Illegale Enthüllung von Amtsgeheimnissen: Neues Verfahren gegen Berlusconi
Silvio Berlusconis Umfragewerte sind auf einem historischen Tiefststand angelangt. Darüber hinaus droht Italiens Regierungschef ein weiterer Prozess.
ROM dpa/afp | Dem italienischen Regierungschef Silvio Berlusconi droht ein fünfter Prozess - wegen Beihilfe zur Veröffentlichung von abgehörten Telefongesprächen in einer Wirtschaftssache. Die Mailänder Ermittlungsrichterin Stefania Donadeo wies am Donnerstag die Staatsanwaltschaft an, den Medienzar und Milliardär wegen der "Enthüllung von Amtsgeheimnissen" anzuklagen, wie die italienische Nachrichtenagentur Ansa berichtete. Verwickelt in den Fall ist auch der bereits angeklagte Bruder des Regierungschefs, Paolo Berlusconi, der Passagen der Gespräche in seiner Zeitung "Il Giornale" abdruckte.
In dem sechs Jahre zurückliegenden Fall geht es um die Übernahme der Banca Nazionale del Lavoro. In dem abgedruckten Gespräch soll der Linkspolitiker Piero Fassino den damaligen Präsidenten der Unipol, Giovanni Consorte, in seinem Versuch einer Übernahme ermutigt haben. Die Versicherungsgesellschaft Unipol steht der Oppositionspartei PD (Demokratische Partei) nahe. Consorte wurde dann wegen Insiderhandel in dem Übernahmeverfahren verurteilt. Im Zuge der Ermittlungen in der Sache waren offensichtlich die Gespräche Fassinos abgehört worden und dann an den politischen Gegner der italienischen Opposition gelangt.
Die Staatsanwälte hatten ihre Untersuchung über eine mögliche Verwicklung Silvio Berlusconis bereits eingestellt. Die Richterin verwarf jedoch in einer von italienischen Medien als "ungewöhnlich" beschriebenen Entscheidung die Schlüsse der Staatsanwälte. Sie geht davon aus, dass genügend Anhaltspunkte für eine Anklage vorliegen. Ein weiterer Richter wird bestimmen müssen, ob es zum Prozess kommt.

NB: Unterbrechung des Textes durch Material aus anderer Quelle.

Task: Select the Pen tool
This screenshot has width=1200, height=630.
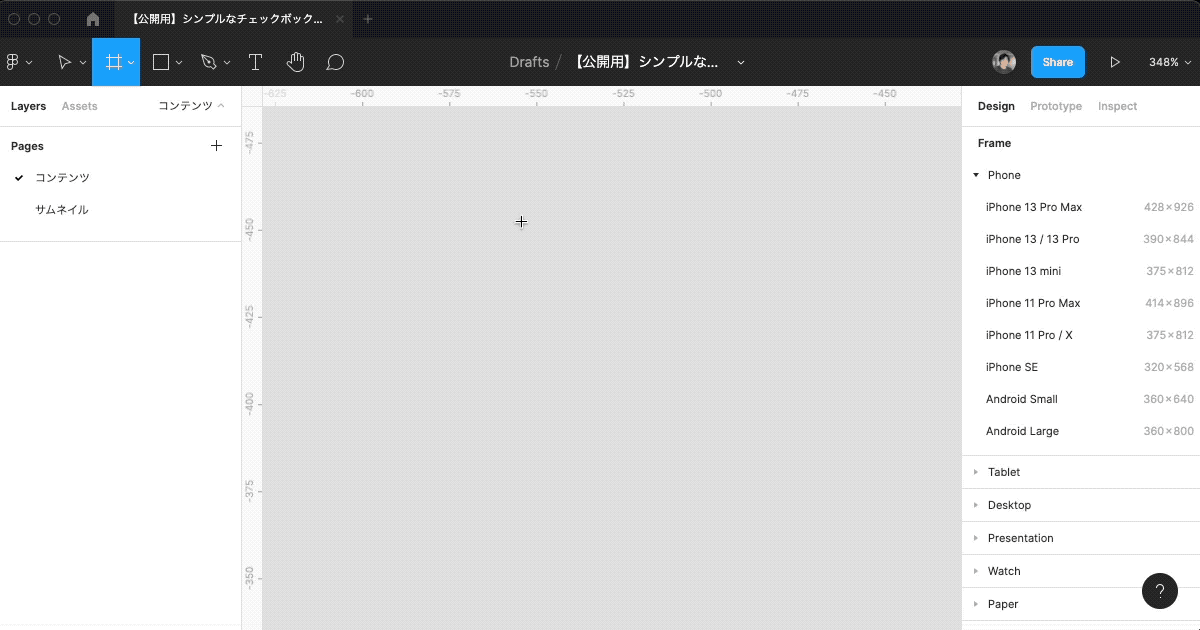Action: (x=209, y=61)
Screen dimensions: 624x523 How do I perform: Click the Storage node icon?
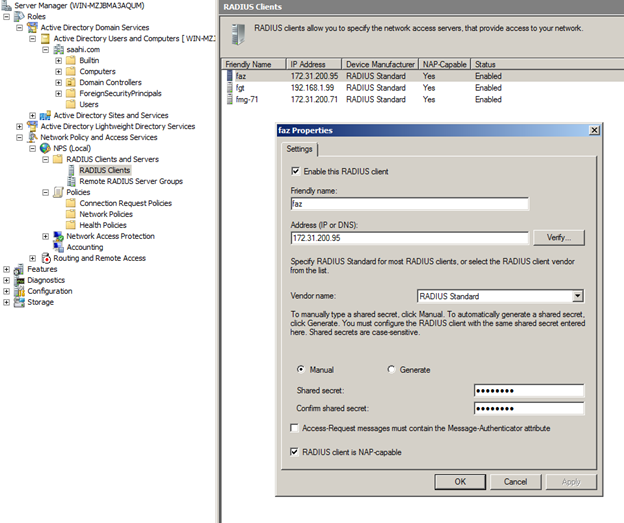20,302
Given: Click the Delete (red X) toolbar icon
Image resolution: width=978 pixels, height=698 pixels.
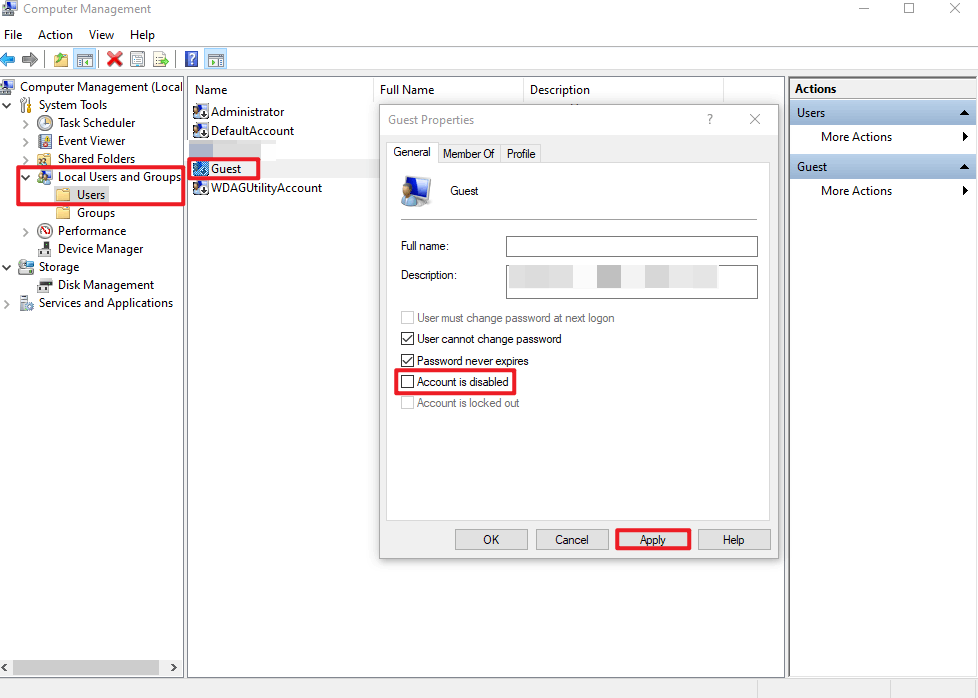Looking at the screenshot, I should pos(113,59).
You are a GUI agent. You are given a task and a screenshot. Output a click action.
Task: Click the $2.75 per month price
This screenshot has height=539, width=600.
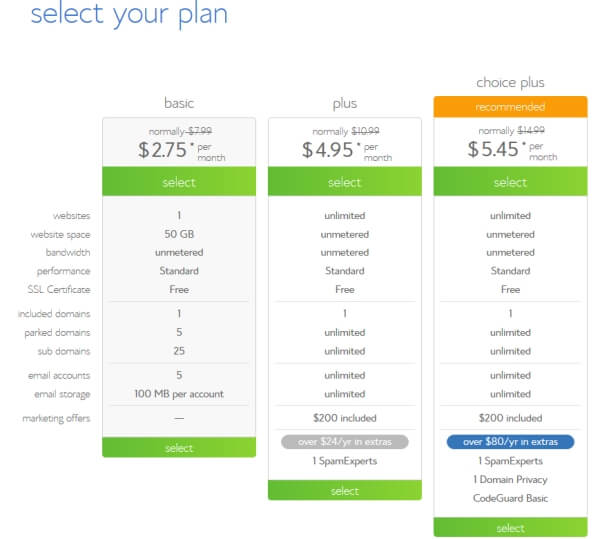(167, 150)
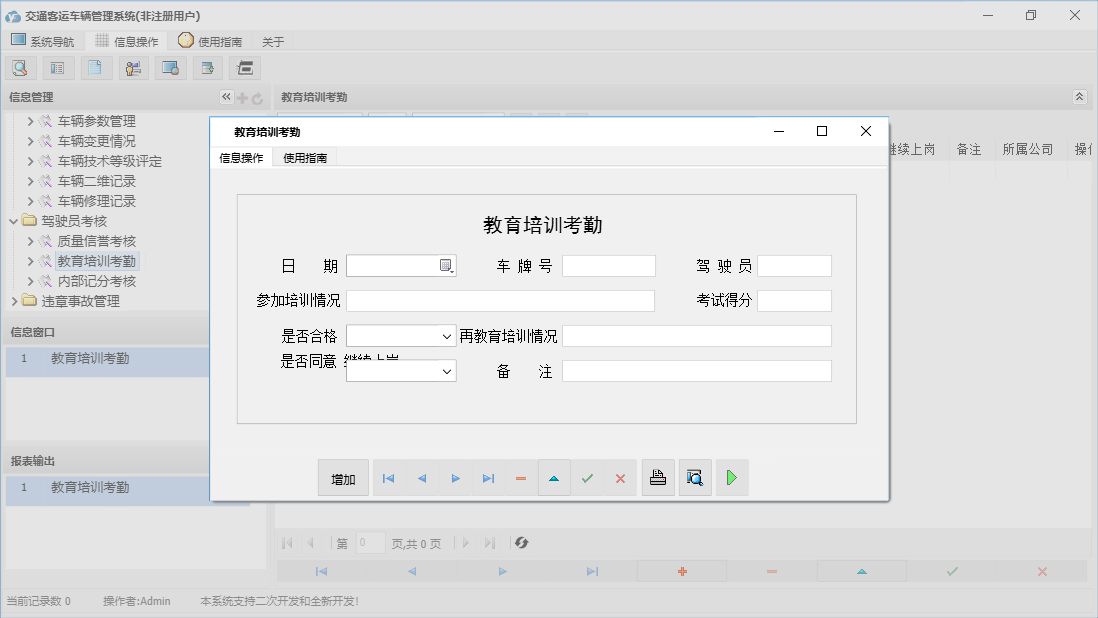1098x618 pixels.
Task: Open the report list icon on main toolbar
Action: [x=57, y=67]
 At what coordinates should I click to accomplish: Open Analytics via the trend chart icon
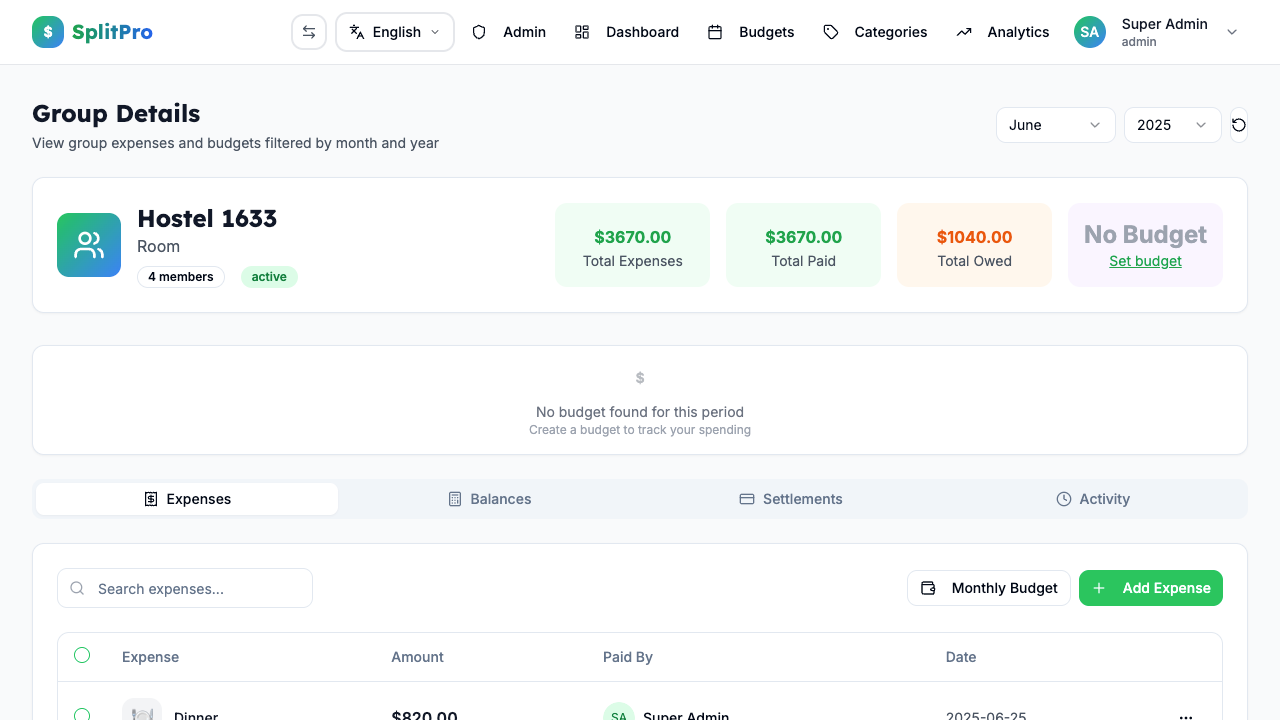963,32
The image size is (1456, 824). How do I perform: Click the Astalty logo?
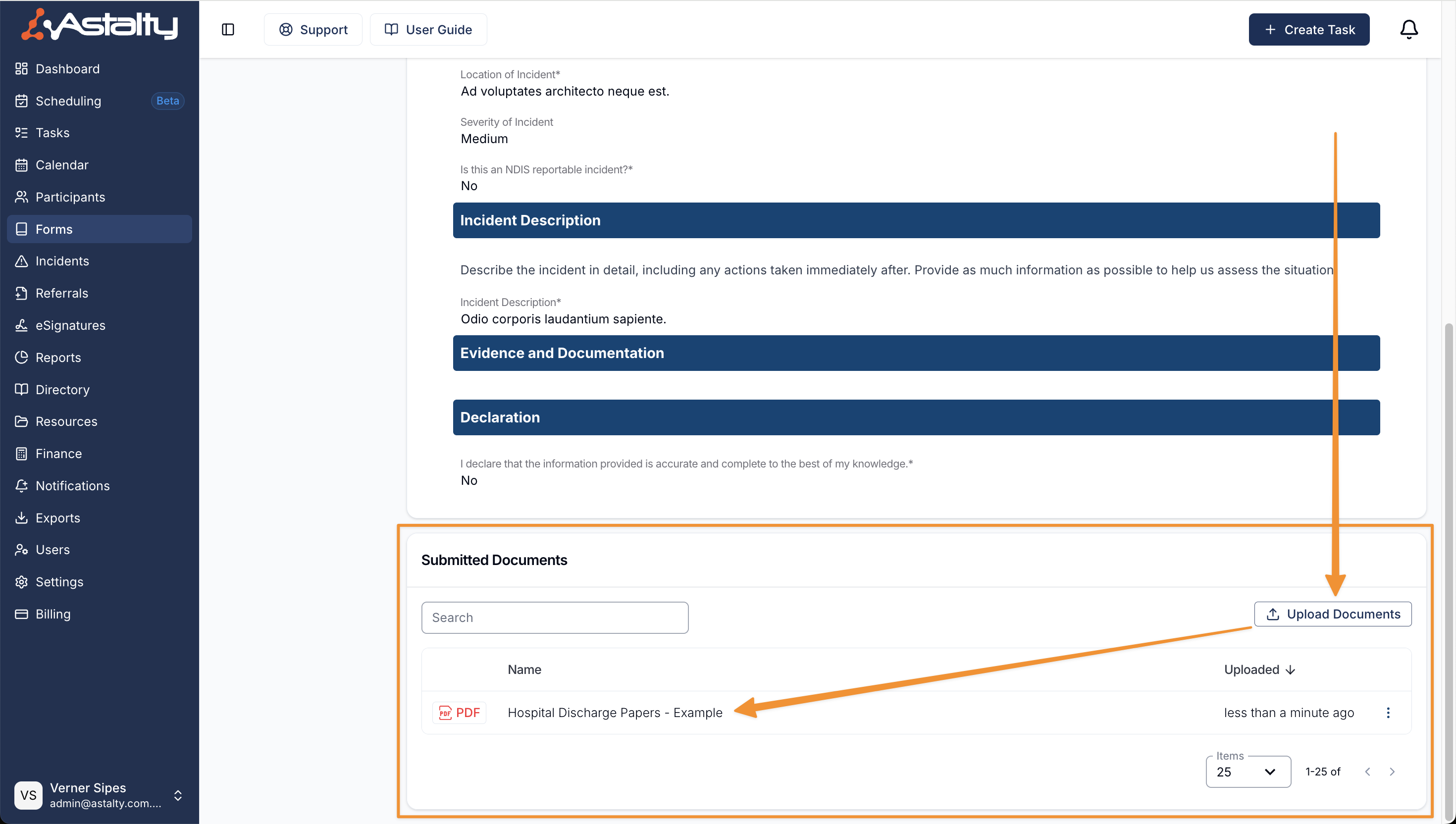(100, 25)
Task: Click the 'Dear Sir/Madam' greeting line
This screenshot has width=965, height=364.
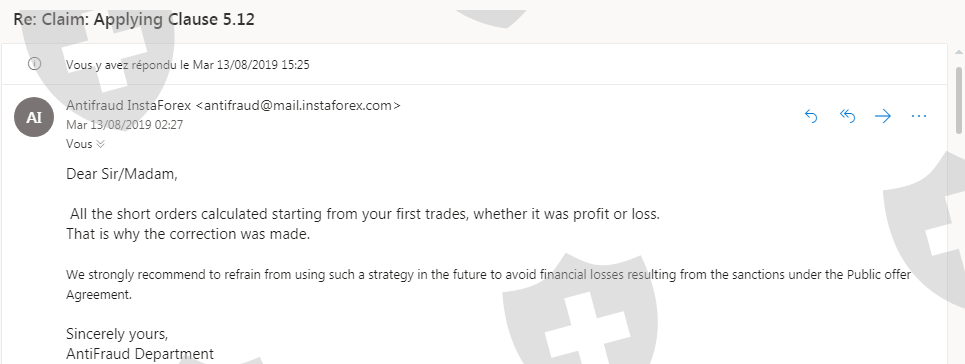Action: tap(122, 174)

Der innenpolitisch angeschlagene Berlusconi sitzt noch in vier Verfahren persönlich auf der Anklagebank. Dazu zählen der Prozess wegen Sex mit dem damals minderjährigen Callgirl "Ruby Rubacuori" und wegen Amtsmissbrauchs sowie der Korruptionsprozess um den britischen Anwalt David Mills. Berlusconi hat immer betont, er sei in allen Fällen unschuldig und das Opfer linker Staatsanwälte und Richter.
Nie war Berlusconi unbeliebter als heute
Währenddessen hat Berlusconi hat in der eigenen Bevölkerung so wenig Rückhalt wie nie zuvor. In einer am Donnerstag in der linksgerichteten Zeitung La Repubblica veröffentlichten Umfrage gaben nur 24 Prozent der Befragten an, "viel" oder "recht viel" Vertrauen in den Ministerpräsidenten zu haben. Das ist ein historischer Tiefstand für Berlusconi. Im Juni hatte der Anteil noch bei 29 Prozent gelegen. Jetzt gaben 64 Prozent der Befragten an, "wenig" oder "gar kein" Vertrauen in Berlusconi zu haben. Im Juni lag dieser Wert bei 60 Prozent.
Berlusconi zahlt damit offenbar den Preis für zwei von seiner Regierung beschlossene Sparpakete, die mit harten Einschnitten zu einer Sanierung des Haushalts führen sollen und bei der Bevölkerung äußerst unbeliebt sind. Italiens 74 Jahre alter Regierungschef muss sich zudem in gleich mehreren Verfahren vor Gericht verantworten, zugleich reißt die Serie von peinlichen Enthüllungen zum Privatleben Berlusconis und zu von ihm gemachten Äußerungen nicht ab. So wurden Anfang des Monats Äußerungen Berlusconis in einem abgehörten Telefonat publik, in dem er Italien als "Scheißland" bezeichnete.
Auf dem Höhepunkt seiner Popularität war Berlusconi im Oktober 2008: Damals erreichte er Zustimmungswerte von 62 Prozent. Für die am Donnerstag in La Repubblica veröffentlichte Umfrage befragte das Meinungsforschungsinstitut IPR Marketing tausend Italiener.